La Danimarca e la Norvegia sono due delle sette nazioni che hanno concordato di rafforzare la difesa contro i missili balistici. Il progetto comprende lo sviluppo e l'acquisizione di sensori, missili d'attacco e sistemi di comando tattico. L'obiettivo è integrare l'attuale sistema integrato di difesa aerea e antimissile (IAMD) dell'Alleanza, al quale la Norvegia ha recentemente partecipato con gli F-35, come NDS ha riportato.

La Danimarca partecipa anche a un progetto incentrato sull'attacco di precisione in profondità tramite droni (drone-based deep precision strike).

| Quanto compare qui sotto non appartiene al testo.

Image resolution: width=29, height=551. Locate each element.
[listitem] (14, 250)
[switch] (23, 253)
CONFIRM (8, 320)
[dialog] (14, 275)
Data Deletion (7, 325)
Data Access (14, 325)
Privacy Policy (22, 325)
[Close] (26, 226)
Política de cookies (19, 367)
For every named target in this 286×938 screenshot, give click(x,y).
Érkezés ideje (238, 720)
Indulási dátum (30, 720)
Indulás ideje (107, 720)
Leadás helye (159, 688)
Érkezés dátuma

Cinque alleati collaboreranno per ottimizzare i requisiti operativi. Secondo la NATO, il progetto esplorerà inoltre nuovi meccanismi per coinvolgere aziende della difesa non tradizionali nello sviluppo.

15 paesi, tra cui Danimarca, Finlandia, Norvegia e Svezia, hanno avviato una cooperazione in materia di aeronavigabilità. Il focus è su soluzioni comuni per la manutenzione, la riparazione e la modifica in condizioni di risorse limitate.

La Svezia ha inoltre aderito al progetto Air Battle Decisive Munitions (ABDM). L'iniziativa, avviata nel 2014, comprende ora 17 nazioni che collaborano all'acquisizione di munizioni aeree al fine di aumentare l'interoperabilità, secondo la NATO.